The reaction between complement factor C1s and C1-esterase inhibitor has been investigated by sodium dodecyl sulphate/polyacrylamide-gel electrophoresis, N-terminal amino acid analysis and c.d. studies. It is confirmed that a very stable stoichiometric 1:1 complex with a molecular weight of about 180000 is formed, involving the light chain of C1s. On the sodium dodecyl sulphate/polyacrylamide gels a small peptide with a molecular weight of about 5000 can be seen, which may be released from the C-terminal portion of the inhibitor moiety in a manner analogous to that occurring in other similar proteinase-inhibitor reactions.
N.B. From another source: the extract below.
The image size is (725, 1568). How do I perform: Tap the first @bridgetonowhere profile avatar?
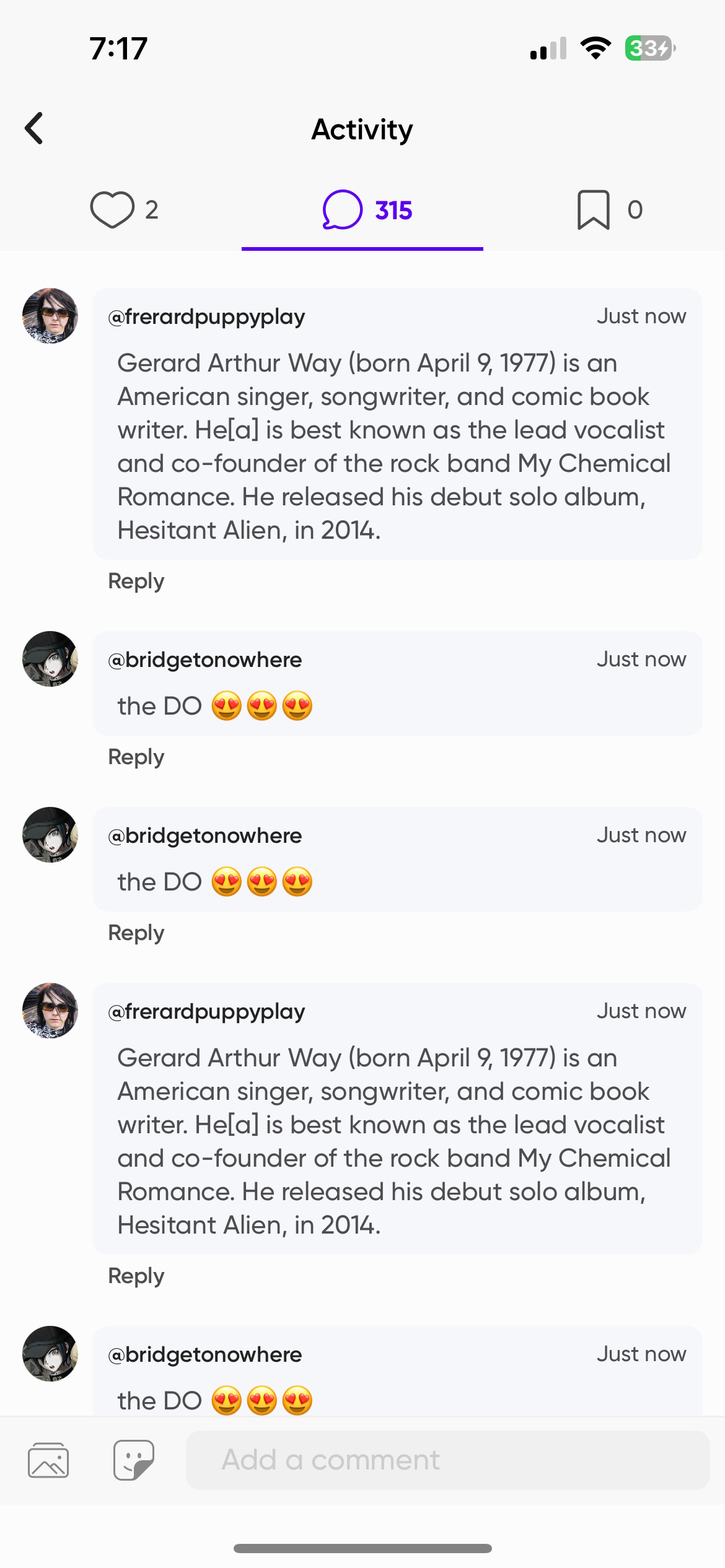point(50,659)
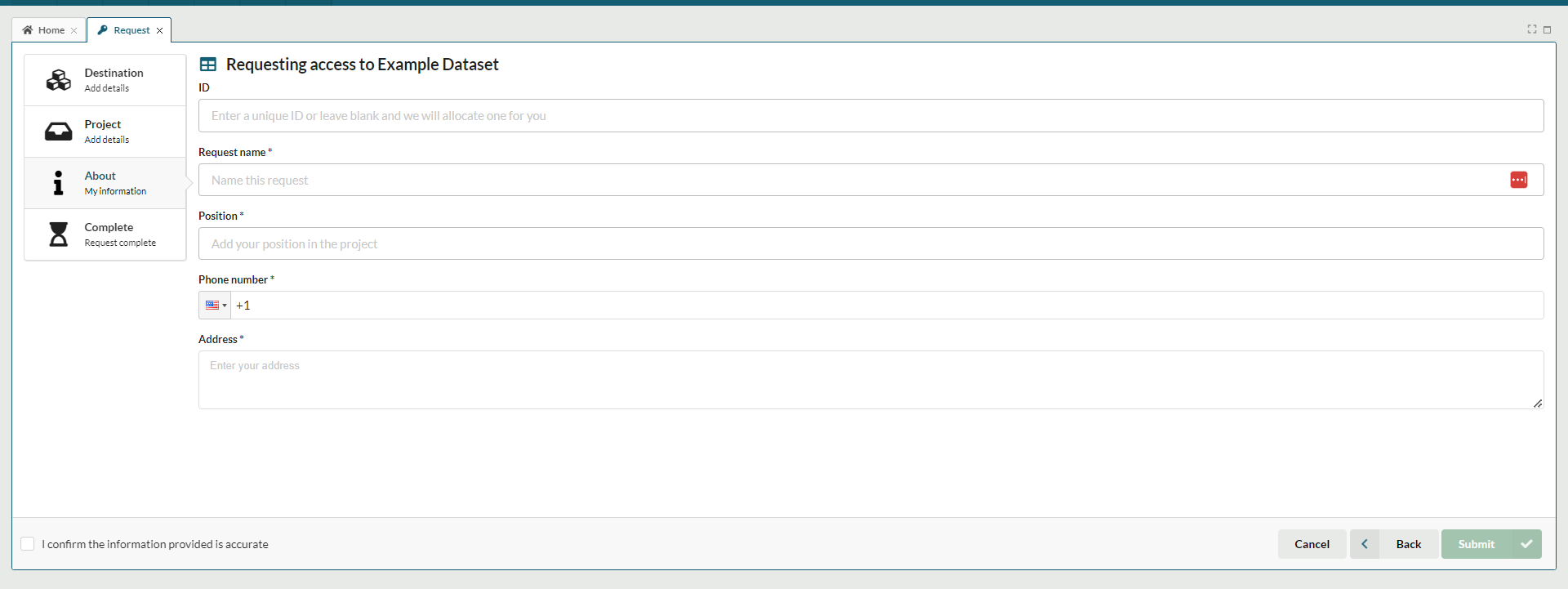Click into the Position text field
Image resolution: width=1568 pixels, height=589 pixels.
pos(871,243)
By N-terminal amino acid analysis, a newly formed threonine residue is found in the complex, suggesting that the inhibitor peptide chain is cleaved in the complex between C1s and C1-esterase inhibitor. The stabilizing bond may therefore be an ester bond. C.d. studies of the native C1-esterase inhibitor indicated the presence of about 38% alpha-helix, about 24% beta-structure and about 38% unordered structure. By gradual cleavage of the disulphide bridges under non-denaturating conditions, gradual changes in the c.d. spectra occurred, suggesting loss of ordered secondary structures. The c.d. spectra of the complex between C1s and C1-esterase inhibitor indicate that tryptophan residues are affected by the complex-formation.